[Document extract start]

Launching the #CPUOverload Project: Testing Every x86 Desktop Processor since 2010
by Dr. Ian Cutress on July 20, 2020 1:30 PM ESTOne of the most visited parts of the AnandTech website, aside from the reviews, is our benchmark database Bench. Over the last decade we've placed in there as much benchmark data as we can for every sample we can get our hands on: CPU, GPU, SSD, Laptop and Smartphone being our key categories. As the Senior CPU editor here at AnandTech, one of my duties is to maintain the CPU part of Bench, making sure the benchmarks are relevant and the newest components are tested with benchmark data up to date as much as possible. Today we are announcing the start of a major Bench project with our new Benchmark suite, and some very lofty goals.
What is Bench?
A number of our regular readers will know Bench. We placed a link to easily access it at the top of the page, although given the depth of content it holds, is an understated part of AnandTech. Bench is the centralized database where we place all of the benchmark data we gather for processors, graphics, storage, tablets, laptops and smartphones. Internally Bench has many uses, particularly when collating review data to generate our review graphs, rather than manually redrawing full data sets for each review or keeping datasets offline.
But the biggest benefit with Bench is to either compare many products in one benchmark, or compare two products across all our benchmark tests. For example, here are the first few results of our POV-Ray test.
At its heart, Bench is a comparison tool, with the ability to square two products off side by side can be vital when choosing which one to invest in. Rather than just comparing specifications, Bench provides real world data, offering 3rd party independent verification of data points. In contrast to the benchmarks other companies that are invested in selling you the product might provide, we try and create benchmarks that actually mean something, rather than just list the synthetics.
The goal of Bench has always been a regressive comparison, comparing what the user has to what the user might be looking at purchasing. As a result of a decade of data, that 3-5 year generational gap of benchmark information can become vital to actually quantifying how much of an upgrade a user might receive on the CPU alone. It all depends on what products already have benchmark data in the database, and if the benchmarks are relevant to the workflow (web, office, rendering, gaming, workstation tests, and so on).
Bench: The Beginning
Bench originally started over a decade ago by the founder of AnandTech, Anand. On the CPU side of the database, he worked with both AMD and Intel to obtain a reasonable number of the latest CPUs of the day, and then spent a good summer testing them all. This happened back when Core 2 and Athlons were running the market, with a number of interesting comparisons. The beauty of the Bench database is that all the data from the 30 or so processors Anand tested way back then still exists today, with the core benchmarks of interest to the industry and readership at the time.

[Document extract end]

Aim:
In the Bench article, roughly how many processors did Anand test when Bench first started? Use only the Bench article, not the listing, as your source.

[Data segment start]

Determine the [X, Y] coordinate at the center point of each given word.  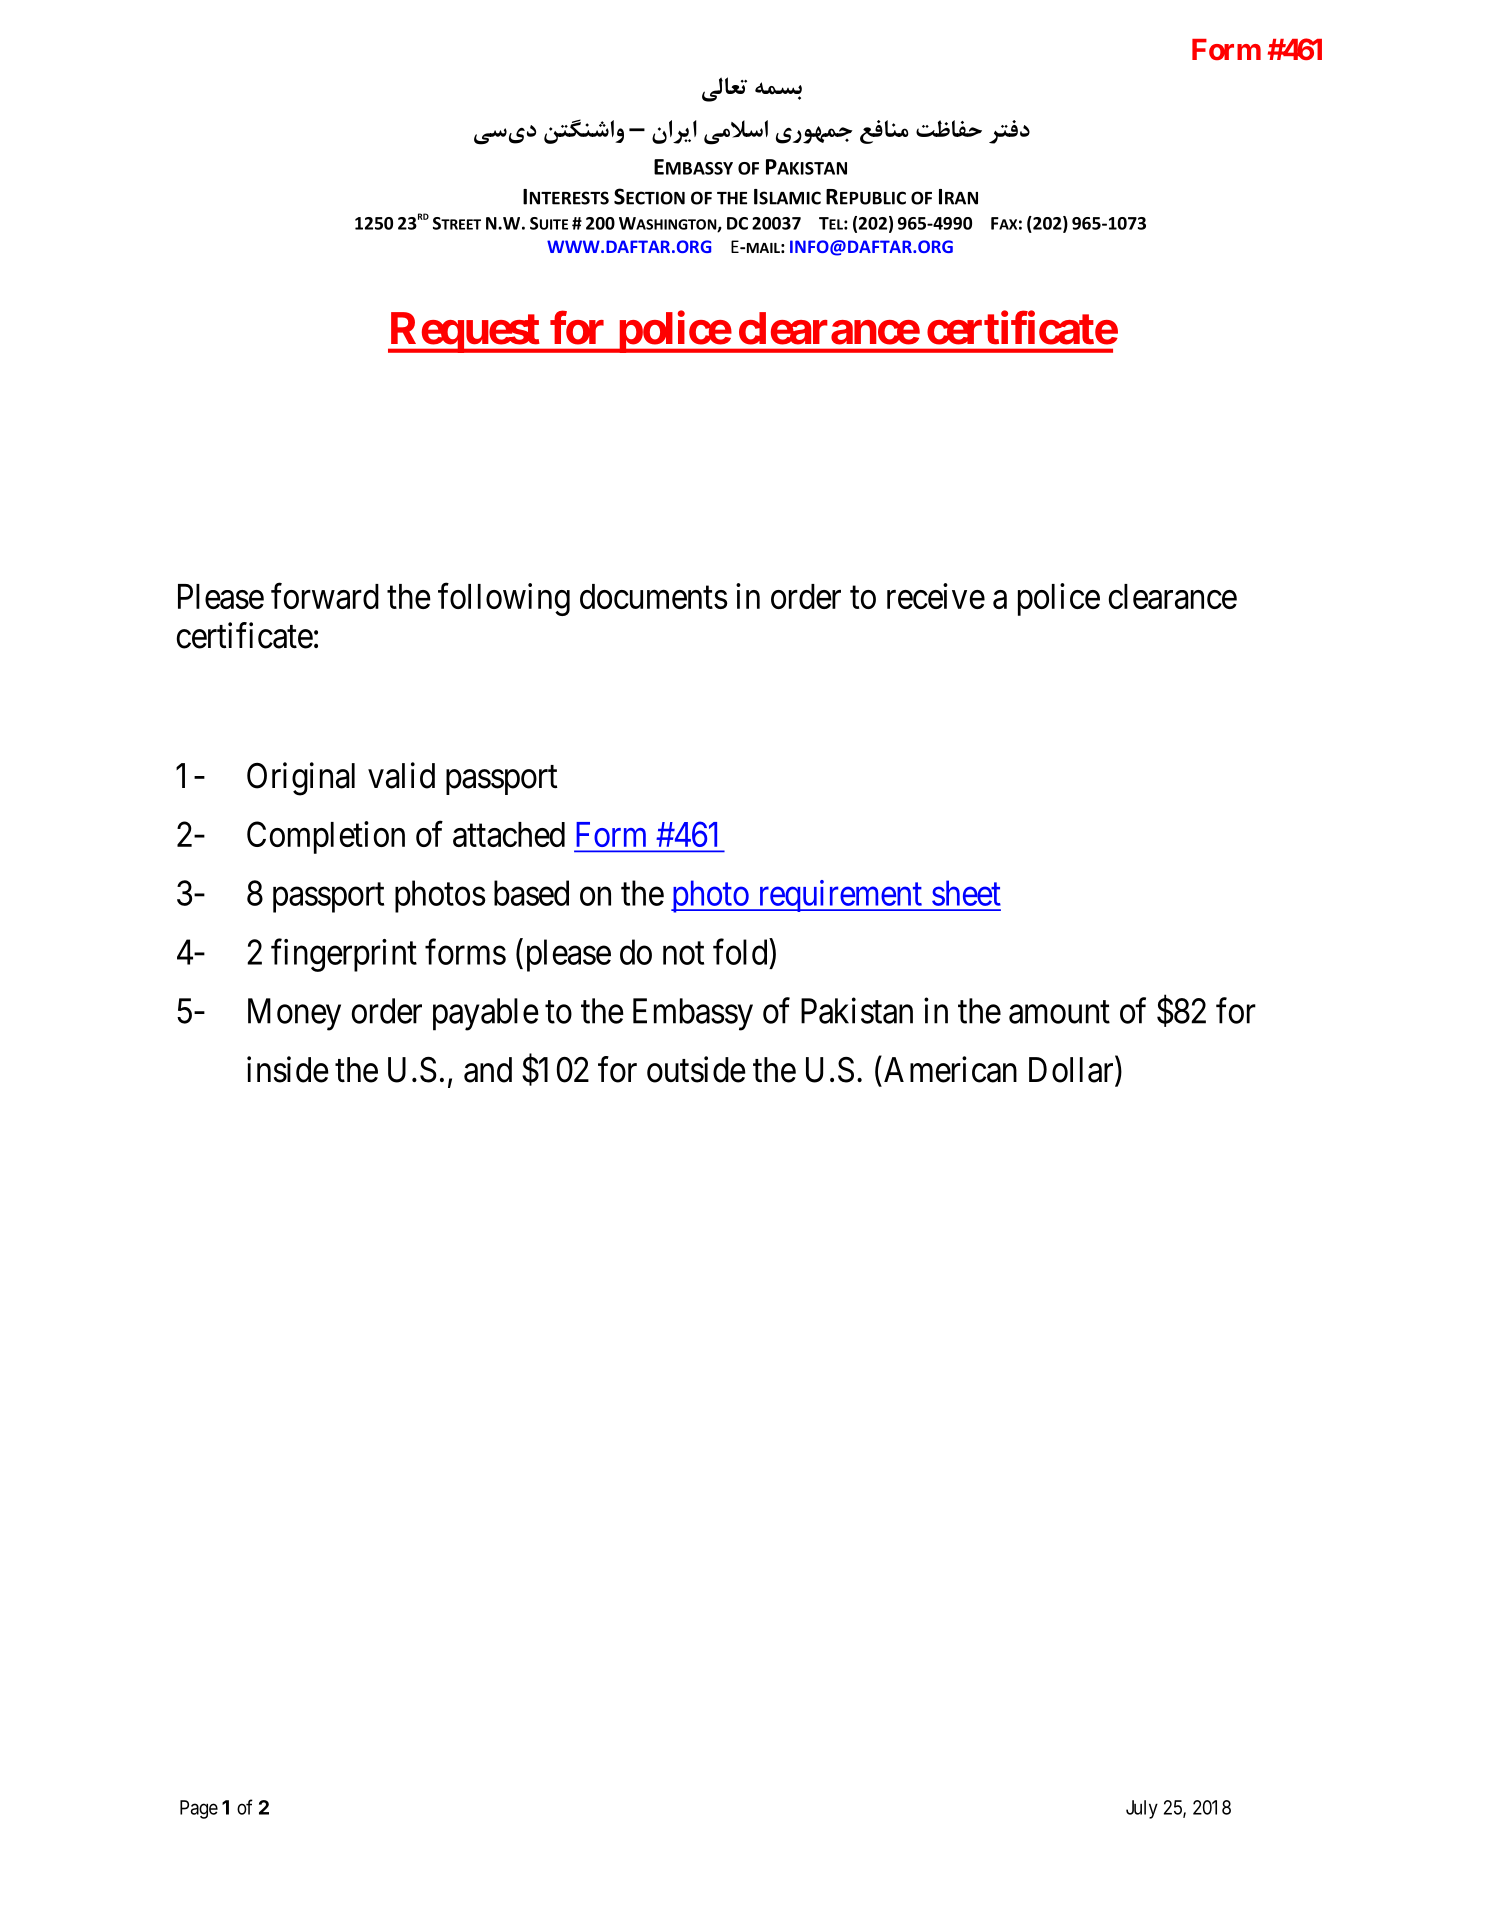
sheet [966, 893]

[Data segment end]

Full output:
About 30 processors.